## PROBLEM DESCRIPTION
Set down exactly the lines below between the line holding "[tab] (31, 977)" and the line holding "[button] (32, 1431)", inclusive; no other line belongs in the answer.
[[ DATA LISTING open ]]
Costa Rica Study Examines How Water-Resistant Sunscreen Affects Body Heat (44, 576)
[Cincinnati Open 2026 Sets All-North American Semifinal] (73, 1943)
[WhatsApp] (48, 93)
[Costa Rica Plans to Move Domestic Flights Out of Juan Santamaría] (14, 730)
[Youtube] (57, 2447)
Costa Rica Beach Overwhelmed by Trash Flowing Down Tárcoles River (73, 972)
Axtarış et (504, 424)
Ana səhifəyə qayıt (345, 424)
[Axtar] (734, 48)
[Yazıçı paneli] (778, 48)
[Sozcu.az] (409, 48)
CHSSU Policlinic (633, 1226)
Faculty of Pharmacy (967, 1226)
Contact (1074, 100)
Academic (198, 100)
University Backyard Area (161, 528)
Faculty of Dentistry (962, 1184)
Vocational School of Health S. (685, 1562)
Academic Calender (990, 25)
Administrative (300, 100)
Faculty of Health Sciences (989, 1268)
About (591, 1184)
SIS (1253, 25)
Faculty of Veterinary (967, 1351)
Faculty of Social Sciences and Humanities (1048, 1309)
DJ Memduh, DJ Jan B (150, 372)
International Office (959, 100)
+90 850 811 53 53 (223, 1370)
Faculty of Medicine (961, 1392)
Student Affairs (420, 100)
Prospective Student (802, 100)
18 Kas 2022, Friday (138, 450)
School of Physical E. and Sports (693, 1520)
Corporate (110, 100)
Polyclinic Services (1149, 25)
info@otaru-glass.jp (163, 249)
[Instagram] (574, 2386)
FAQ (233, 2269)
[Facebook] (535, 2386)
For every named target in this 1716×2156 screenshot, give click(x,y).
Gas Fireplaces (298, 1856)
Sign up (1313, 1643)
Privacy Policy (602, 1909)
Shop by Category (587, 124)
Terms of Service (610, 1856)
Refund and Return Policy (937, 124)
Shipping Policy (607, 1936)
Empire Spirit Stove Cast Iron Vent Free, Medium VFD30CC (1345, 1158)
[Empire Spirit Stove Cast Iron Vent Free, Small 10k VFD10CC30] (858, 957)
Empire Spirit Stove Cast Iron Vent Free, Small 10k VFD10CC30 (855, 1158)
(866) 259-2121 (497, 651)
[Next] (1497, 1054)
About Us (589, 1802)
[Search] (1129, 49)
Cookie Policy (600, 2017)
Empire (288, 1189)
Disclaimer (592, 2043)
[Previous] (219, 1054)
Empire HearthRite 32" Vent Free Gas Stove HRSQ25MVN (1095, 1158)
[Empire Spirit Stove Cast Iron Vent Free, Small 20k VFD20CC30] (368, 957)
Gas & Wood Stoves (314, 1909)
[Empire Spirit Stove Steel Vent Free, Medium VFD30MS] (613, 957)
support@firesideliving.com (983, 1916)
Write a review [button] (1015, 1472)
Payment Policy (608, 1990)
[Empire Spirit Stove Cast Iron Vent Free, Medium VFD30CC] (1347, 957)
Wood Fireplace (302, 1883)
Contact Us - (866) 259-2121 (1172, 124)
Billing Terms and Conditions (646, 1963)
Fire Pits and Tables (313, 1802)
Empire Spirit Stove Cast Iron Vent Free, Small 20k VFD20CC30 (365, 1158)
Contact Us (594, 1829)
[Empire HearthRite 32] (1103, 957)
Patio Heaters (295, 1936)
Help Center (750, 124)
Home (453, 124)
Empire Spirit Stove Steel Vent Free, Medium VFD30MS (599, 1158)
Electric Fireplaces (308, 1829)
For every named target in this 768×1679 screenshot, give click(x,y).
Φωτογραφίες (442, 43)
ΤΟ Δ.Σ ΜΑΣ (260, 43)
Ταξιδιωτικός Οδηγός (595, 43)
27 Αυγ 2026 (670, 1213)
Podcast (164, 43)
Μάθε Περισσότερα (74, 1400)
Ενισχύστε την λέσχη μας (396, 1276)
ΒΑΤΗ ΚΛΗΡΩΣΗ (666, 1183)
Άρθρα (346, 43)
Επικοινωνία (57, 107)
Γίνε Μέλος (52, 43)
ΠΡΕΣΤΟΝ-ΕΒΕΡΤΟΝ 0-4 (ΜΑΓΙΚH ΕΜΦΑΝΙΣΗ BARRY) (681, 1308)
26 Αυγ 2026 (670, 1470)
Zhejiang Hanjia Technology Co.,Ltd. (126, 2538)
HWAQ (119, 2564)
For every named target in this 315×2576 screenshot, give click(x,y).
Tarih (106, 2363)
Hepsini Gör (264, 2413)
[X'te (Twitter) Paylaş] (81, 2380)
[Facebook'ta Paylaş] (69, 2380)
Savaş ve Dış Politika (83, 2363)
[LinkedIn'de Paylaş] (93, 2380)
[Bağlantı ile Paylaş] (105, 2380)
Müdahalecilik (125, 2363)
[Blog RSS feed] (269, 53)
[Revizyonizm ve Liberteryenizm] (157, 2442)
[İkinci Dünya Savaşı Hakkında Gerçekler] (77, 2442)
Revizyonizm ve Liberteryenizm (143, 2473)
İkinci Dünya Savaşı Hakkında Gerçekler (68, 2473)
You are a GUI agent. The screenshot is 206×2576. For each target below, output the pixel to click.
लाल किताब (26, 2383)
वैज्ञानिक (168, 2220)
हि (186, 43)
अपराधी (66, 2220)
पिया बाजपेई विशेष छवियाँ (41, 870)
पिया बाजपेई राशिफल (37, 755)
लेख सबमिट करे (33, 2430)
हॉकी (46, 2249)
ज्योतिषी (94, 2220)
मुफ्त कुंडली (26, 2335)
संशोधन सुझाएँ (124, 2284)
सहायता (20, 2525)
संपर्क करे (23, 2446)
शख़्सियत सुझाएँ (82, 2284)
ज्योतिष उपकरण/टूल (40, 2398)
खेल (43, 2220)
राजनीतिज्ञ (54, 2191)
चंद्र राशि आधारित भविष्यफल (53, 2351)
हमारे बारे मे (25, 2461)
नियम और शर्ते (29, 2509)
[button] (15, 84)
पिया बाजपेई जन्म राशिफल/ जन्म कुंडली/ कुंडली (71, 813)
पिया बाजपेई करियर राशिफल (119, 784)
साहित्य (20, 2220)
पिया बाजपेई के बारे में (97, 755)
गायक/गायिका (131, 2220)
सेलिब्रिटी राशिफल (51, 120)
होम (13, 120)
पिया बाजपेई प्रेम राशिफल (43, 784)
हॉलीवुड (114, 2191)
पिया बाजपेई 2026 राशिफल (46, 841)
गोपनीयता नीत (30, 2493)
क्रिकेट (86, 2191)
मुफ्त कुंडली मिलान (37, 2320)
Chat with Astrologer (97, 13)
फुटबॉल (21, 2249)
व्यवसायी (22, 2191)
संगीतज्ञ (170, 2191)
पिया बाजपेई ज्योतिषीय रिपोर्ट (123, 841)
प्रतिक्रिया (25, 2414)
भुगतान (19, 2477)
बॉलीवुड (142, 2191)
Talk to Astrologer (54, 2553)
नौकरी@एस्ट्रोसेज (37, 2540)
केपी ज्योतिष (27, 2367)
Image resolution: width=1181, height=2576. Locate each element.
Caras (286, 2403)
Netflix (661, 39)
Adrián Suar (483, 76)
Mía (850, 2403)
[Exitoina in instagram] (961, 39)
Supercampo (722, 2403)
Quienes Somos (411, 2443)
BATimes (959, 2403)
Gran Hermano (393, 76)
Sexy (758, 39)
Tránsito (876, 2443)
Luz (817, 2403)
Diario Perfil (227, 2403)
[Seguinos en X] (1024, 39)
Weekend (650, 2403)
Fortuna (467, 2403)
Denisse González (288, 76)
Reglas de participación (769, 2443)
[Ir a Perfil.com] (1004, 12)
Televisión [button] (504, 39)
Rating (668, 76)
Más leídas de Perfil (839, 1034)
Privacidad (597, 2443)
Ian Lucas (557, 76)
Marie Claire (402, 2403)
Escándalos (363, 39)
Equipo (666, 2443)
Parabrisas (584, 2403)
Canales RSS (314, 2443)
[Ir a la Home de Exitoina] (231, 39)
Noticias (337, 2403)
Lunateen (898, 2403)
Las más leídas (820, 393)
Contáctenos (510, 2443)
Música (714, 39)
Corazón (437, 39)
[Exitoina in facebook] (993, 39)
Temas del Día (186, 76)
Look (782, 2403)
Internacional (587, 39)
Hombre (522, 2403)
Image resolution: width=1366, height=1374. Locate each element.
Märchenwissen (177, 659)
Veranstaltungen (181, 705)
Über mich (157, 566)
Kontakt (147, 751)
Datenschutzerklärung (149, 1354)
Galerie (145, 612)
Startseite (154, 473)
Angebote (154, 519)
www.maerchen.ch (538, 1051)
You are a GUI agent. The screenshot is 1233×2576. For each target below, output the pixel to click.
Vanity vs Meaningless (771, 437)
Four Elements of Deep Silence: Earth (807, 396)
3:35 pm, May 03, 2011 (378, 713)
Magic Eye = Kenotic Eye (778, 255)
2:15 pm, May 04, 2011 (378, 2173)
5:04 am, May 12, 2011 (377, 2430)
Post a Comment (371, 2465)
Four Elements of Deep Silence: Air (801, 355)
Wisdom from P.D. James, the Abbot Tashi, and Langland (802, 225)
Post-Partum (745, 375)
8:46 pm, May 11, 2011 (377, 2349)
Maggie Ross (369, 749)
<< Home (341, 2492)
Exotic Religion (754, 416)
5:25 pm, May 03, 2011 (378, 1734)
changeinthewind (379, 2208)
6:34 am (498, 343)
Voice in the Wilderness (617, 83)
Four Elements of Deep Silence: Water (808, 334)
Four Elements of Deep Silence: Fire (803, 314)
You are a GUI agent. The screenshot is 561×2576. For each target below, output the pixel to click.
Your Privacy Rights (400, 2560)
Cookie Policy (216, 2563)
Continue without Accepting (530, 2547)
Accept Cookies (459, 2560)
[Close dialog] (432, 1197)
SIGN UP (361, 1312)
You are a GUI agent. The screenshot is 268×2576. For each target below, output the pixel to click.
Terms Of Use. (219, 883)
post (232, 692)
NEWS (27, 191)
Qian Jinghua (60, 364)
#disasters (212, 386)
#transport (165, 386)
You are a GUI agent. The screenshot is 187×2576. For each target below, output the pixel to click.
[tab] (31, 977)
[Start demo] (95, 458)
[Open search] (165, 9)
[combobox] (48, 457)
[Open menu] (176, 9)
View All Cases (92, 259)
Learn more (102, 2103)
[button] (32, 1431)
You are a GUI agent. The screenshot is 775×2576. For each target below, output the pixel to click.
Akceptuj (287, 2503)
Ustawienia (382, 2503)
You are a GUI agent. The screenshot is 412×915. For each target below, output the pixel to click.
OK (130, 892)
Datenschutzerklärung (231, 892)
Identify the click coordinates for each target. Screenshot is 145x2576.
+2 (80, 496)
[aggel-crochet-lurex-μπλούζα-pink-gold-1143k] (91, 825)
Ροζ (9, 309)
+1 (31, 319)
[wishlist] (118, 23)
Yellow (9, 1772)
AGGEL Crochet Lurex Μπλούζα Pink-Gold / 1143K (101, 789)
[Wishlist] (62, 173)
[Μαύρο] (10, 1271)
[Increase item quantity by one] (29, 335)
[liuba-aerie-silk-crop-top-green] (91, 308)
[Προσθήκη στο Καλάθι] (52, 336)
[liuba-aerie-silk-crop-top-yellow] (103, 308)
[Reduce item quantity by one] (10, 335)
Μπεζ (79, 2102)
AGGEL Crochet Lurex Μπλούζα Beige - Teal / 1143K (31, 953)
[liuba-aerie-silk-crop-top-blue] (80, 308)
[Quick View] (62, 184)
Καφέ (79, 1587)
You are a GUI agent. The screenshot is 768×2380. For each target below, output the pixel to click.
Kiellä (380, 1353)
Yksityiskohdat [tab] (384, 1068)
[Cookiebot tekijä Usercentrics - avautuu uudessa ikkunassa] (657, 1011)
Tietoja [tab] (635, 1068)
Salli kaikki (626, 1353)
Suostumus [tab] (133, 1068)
[[ DATA LISTING closed ]]
## RESULT OF THE TASK
[tab] (31, 977)
[Start demo] (95, 458)
[Open search] (165, 9)
[combobox] (48, 457)
[Open menu] (176, 9)
View All Cases (92, 259)
Learn more (102, 2103)
[button] (32, 1431)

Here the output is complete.